Needless to say the dirty Martini, tasted mighty fine that night after that and the massages we enjoyed in the spa the next day eradicated all thought and tension.

The resort had a lot of Chinese staying for the Chinese New Year. The resort embraced their tradition and heralded the New Year in with a fantastic firework display on the beach. My photo however, is not fantastic but I captured "something".

It was very symbolic for us too. The end of our time together in Australia and a new year for us back home was about to begin.

The day we left the island the ocean was like a mill pond, a far cry from the angry waters that we had encountered on our dive. The transfer was fantastic, hot, blue skies and we had the top sundeck all to ourselves.

If ever there was a photo to sum up my overall feelings for Australia and our time here, the one directly below says it all.

Regardless of the dive or lack of, we had an incredible time on Hayman Island. 4 nights could easily have become 2 weeks but sadly, the grains of sand in our Aussie timer are running out fast.

What an incredible 3 years we've had.

Monday, 9 February 2015

Fabulous Flinders

After our ritzy, glitzy night in the City. we changed gear completely and headed for Flinders Island for 4 nights over the Australia Day long weekend,

The stock question after saying we were going to Flinders Island was; "Wheres that?". Located in the Bass Strait sandwiched between Australia and mainland Tasmania, the island is a peaceful and unspoiled haven where the 900 inhabitants are hugely outnumbered by the 250,000 wallabies.

The flight was just 50 minutes from Melbourne in a little 12 seater plane, I must admit, I reckon I have sat in wider canoes!

There was a boys weekend shooting party on board, the island has a vast population of cape geese and ducks and so licensed parties are allowed to come and shoot.

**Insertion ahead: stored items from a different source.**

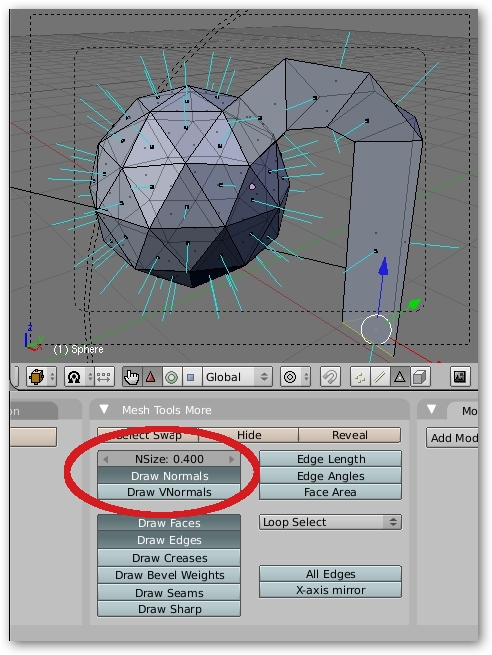492x655 pixels.
Task: Enable Draw VNormals
Action: [169, 492]
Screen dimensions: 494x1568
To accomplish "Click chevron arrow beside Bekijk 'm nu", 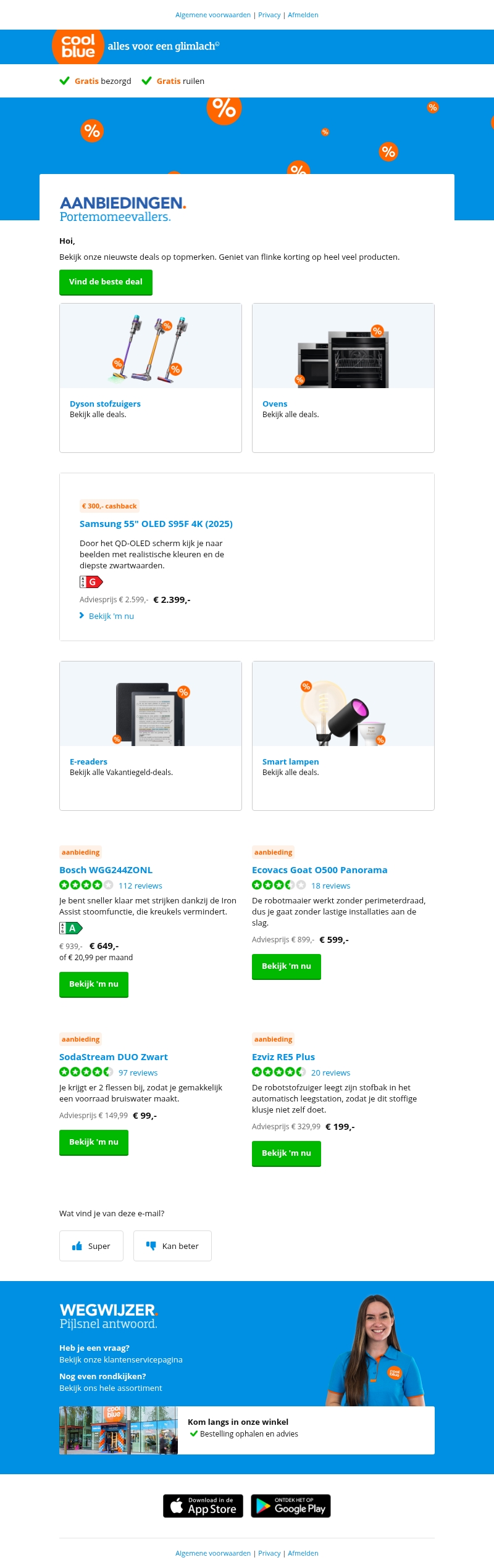I will 82,616.
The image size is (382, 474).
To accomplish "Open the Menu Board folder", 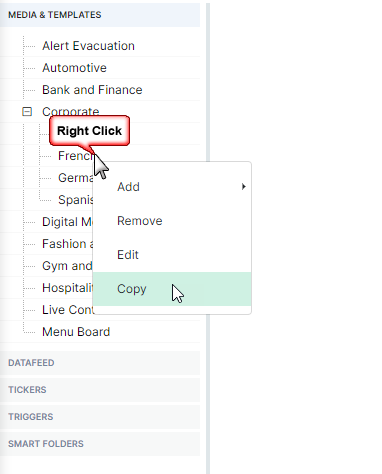I will coord(76,332).
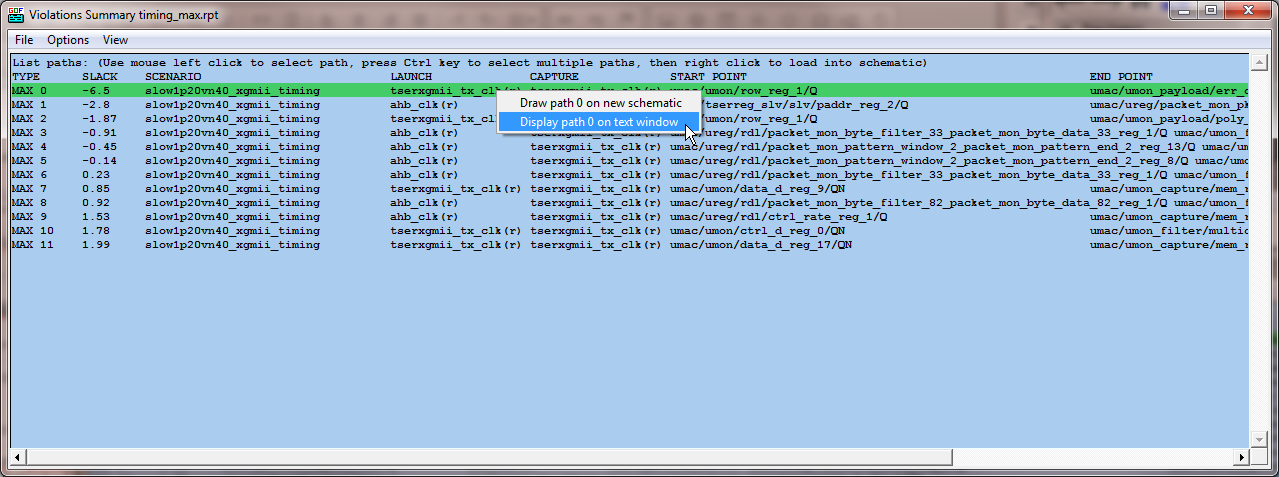Choose 'Draw path 0 on new schematic'
This screenshot has height=477, width=1279.
click(600, 103)
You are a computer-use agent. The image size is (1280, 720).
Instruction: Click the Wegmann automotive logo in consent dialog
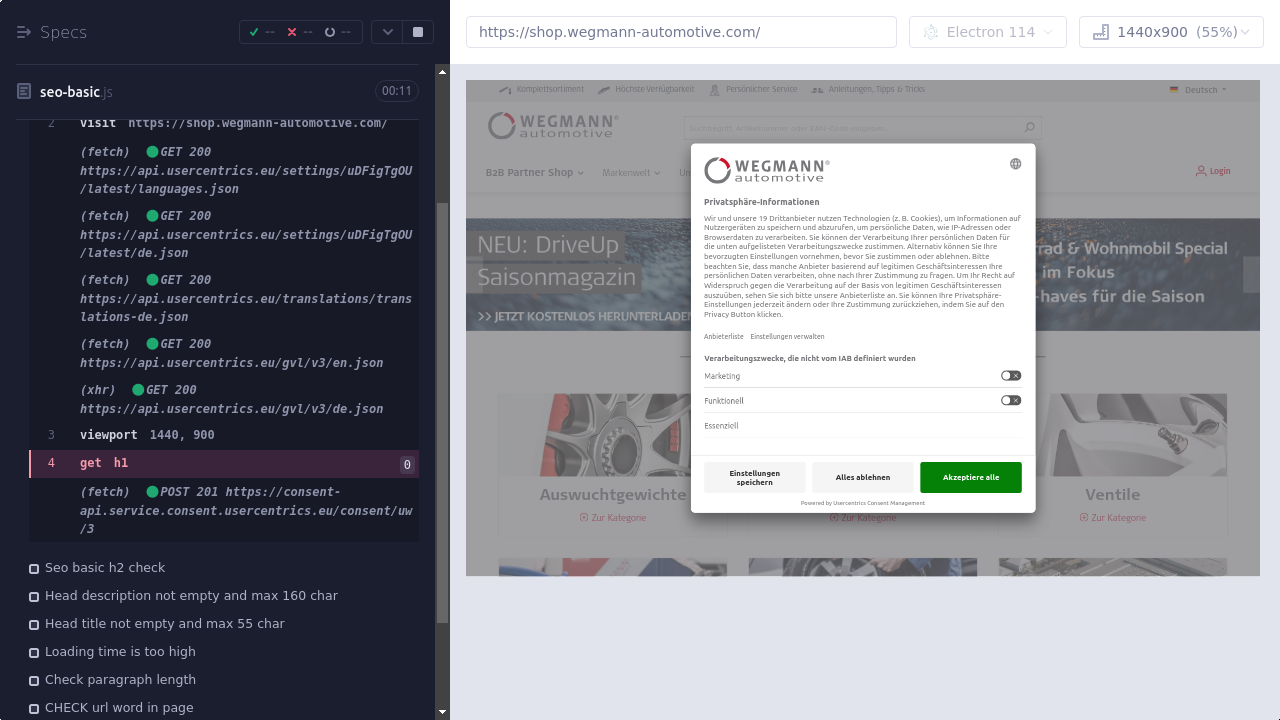pyautogui.click(x=767, y=170)
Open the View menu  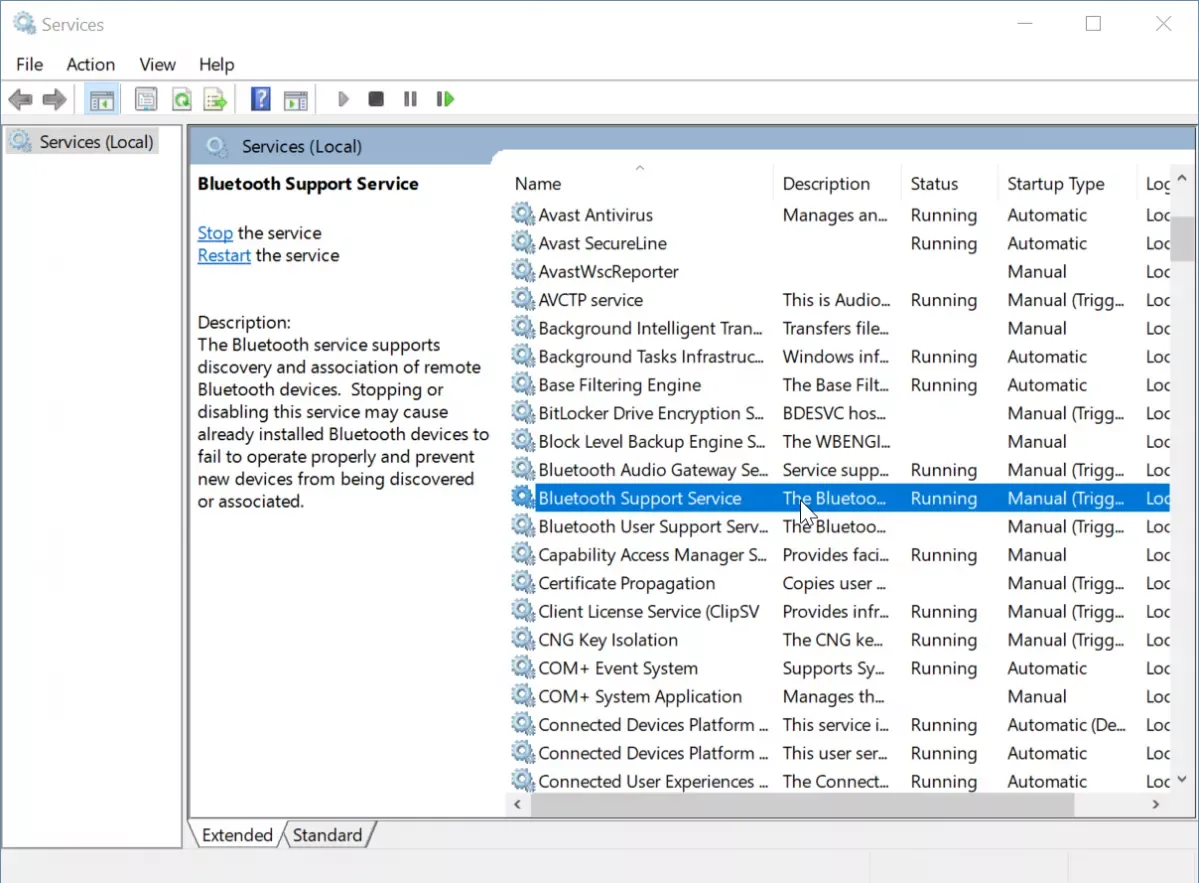157,65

With all the talk of the amount of grog they were going to consume, I kind of hoped the birds would have half decent odds!

On arrival we picked up our battered old hire car and made our way to Whitemark.  Whitemark is the the main town for supplies on the island. Well I say town, it was one tiny street with a bakers, a cafe, a butchers/fishmongers, a tiny supermarket crammed to the rafters, a petrol station/garage, a post office and of course the obligatory tavern, which also served as the local grog shop.

The skeleton above the bar is that of a Pilot Whale washed up on the shores here.
Selling everything, including the kitchen sink!
 On the car park near the green was a guy selling fresh seafood from a refrigerated trailer towed to his car. We plundered some huge prawns and some juicy oysters. We then headed to the little supermarket and stocked up for the 4 days. Our accommodation at Palana beach was some 50km away with no other amenities other than here, so we had to be self sufficient.

Everyone was so friendly and one lady told us it was the island festival that weekend to coincide with the Australia Day celebrations so we were sure to come on down and join in the fun.

We were keen to get going and settle ourselves into our accommodation, Palana Beach House. We were not disappointed, it was absolutely immaculate, modern, comfortable and views to die for and so, so peaceful. All throughout the house, the only sound you could hear were the waves rolling in from the waters below and it was so soothing.

Once unpacked, a chilled glass of Chardonnay was called for, with our feet up on the deck, we were soon lost in the view before us. Oh yes, we were gong to be just fine here, it was just what the doctor ordered.

As dusk began to fall our little friends, the wallabies, began to arrive in good number. They were not too bothered by us and munched purposefully at the tufts of grass all around the property.

Each morning we had a wake up call from the many Kookaburras in the gum trees around us, heralding the new day with raucous cackles. They sound more like a troop of baboons, incredible how such little creatures can make such an impressive racket.

As planned that Saturday, we drove back to Whitemark to see the festival "island" style. We knew it would be quirky and somewhat hill billy and it was. Perfect, we just adore this simple way of life, where making music and making merry with your community is what its all about.

On the drive into Whitemark, we were so thrilled to see wild wombats munching away at the green grass on the verges. They were so cute and healthy looking, it was such a treat to see them in their natural habitat, we have only ever seen them in a sanctuary before.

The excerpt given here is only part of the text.